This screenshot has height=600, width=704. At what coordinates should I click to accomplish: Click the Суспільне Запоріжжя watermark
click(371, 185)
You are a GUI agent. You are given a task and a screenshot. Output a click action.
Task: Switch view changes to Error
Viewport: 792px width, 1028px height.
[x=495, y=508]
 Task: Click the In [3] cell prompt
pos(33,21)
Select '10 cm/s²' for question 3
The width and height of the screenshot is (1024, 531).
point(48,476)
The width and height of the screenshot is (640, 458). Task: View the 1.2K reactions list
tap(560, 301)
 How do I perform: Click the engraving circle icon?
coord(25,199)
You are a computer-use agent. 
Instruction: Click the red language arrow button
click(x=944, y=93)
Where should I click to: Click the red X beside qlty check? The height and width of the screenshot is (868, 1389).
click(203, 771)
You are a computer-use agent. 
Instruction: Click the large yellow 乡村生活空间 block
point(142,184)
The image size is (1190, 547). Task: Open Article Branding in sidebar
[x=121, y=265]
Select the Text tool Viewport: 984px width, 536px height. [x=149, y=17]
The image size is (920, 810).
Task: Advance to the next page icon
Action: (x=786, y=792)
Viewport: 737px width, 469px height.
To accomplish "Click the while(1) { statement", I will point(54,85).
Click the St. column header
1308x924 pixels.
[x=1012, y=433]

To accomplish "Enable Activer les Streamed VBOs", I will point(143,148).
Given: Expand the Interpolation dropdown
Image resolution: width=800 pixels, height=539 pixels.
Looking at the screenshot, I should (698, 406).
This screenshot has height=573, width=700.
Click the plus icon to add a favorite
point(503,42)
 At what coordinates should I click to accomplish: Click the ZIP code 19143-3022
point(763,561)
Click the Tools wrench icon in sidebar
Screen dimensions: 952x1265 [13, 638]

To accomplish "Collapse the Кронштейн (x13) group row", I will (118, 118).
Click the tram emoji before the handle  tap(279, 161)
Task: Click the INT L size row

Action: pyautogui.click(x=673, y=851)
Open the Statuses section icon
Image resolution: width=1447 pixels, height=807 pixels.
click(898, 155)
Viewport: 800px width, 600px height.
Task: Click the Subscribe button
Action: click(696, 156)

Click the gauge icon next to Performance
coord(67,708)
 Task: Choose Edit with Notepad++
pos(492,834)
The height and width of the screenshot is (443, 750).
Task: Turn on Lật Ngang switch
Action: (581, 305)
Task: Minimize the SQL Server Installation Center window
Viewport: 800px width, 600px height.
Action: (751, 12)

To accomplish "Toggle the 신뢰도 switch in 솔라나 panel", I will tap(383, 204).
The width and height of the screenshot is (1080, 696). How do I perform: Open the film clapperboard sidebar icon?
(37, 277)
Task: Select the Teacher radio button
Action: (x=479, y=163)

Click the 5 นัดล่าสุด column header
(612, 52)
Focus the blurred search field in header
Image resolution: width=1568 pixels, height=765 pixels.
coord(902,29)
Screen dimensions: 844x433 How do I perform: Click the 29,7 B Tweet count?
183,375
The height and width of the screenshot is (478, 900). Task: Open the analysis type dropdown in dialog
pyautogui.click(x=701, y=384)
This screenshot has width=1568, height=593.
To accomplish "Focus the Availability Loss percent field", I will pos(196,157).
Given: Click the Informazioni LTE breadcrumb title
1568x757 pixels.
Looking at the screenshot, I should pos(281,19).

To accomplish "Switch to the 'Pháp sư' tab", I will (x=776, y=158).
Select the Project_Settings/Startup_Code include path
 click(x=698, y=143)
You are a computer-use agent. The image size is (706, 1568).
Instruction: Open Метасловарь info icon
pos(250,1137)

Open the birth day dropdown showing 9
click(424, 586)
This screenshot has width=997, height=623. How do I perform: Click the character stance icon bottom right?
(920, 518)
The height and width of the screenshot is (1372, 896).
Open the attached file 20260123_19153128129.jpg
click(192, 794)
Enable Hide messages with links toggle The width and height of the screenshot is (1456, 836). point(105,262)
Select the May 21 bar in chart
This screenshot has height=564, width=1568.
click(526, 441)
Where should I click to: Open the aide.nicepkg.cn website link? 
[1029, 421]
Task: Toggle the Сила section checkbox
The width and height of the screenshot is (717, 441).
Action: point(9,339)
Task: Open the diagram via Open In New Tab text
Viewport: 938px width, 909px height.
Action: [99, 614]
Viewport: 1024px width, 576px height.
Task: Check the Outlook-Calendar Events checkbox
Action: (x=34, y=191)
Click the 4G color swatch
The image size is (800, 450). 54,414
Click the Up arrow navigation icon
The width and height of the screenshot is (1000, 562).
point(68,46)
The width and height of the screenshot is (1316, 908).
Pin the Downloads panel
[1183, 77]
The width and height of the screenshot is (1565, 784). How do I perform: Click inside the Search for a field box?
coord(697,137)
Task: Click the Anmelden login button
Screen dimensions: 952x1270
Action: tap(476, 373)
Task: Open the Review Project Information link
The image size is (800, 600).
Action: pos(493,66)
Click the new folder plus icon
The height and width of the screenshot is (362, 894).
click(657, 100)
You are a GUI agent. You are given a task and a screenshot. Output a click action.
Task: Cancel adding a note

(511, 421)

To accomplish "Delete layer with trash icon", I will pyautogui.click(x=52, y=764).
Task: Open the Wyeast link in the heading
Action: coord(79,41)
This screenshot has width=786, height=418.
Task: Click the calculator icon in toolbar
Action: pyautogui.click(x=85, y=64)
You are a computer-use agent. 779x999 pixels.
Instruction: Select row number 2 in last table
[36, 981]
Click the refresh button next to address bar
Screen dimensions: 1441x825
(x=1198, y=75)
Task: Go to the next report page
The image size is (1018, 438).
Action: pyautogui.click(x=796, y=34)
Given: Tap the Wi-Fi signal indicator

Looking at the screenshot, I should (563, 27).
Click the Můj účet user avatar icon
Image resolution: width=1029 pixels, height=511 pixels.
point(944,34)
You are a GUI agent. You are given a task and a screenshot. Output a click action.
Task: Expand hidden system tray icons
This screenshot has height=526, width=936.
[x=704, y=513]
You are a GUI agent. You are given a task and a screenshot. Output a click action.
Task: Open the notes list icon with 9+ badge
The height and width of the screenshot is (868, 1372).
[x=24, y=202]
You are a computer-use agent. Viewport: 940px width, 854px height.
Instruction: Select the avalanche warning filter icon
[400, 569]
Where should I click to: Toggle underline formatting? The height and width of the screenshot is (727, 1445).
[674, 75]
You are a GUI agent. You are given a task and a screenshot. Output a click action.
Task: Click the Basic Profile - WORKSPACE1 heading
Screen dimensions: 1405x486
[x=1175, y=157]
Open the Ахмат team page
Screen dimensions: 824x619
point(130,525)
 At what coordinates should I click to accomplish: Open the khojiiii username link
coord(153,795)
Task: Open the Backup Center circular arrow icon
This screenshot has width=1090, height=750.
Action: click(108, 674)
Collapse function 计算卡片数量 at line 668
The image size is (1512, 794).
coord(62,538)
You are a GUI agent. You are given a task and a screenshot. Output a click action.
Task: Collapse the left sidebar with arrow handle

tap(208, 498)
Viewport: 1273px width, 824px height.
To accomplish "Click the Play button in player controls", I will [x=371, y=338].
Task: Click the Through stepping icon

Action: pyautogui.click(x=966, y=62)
________________________
*Task to carry out*:
Go through the material and select each line with the string "Center" in it.

*Exercise result*:
Task: Minimize the SQL Server Installation Center window
Task: Open the Backup Center circular arrow icon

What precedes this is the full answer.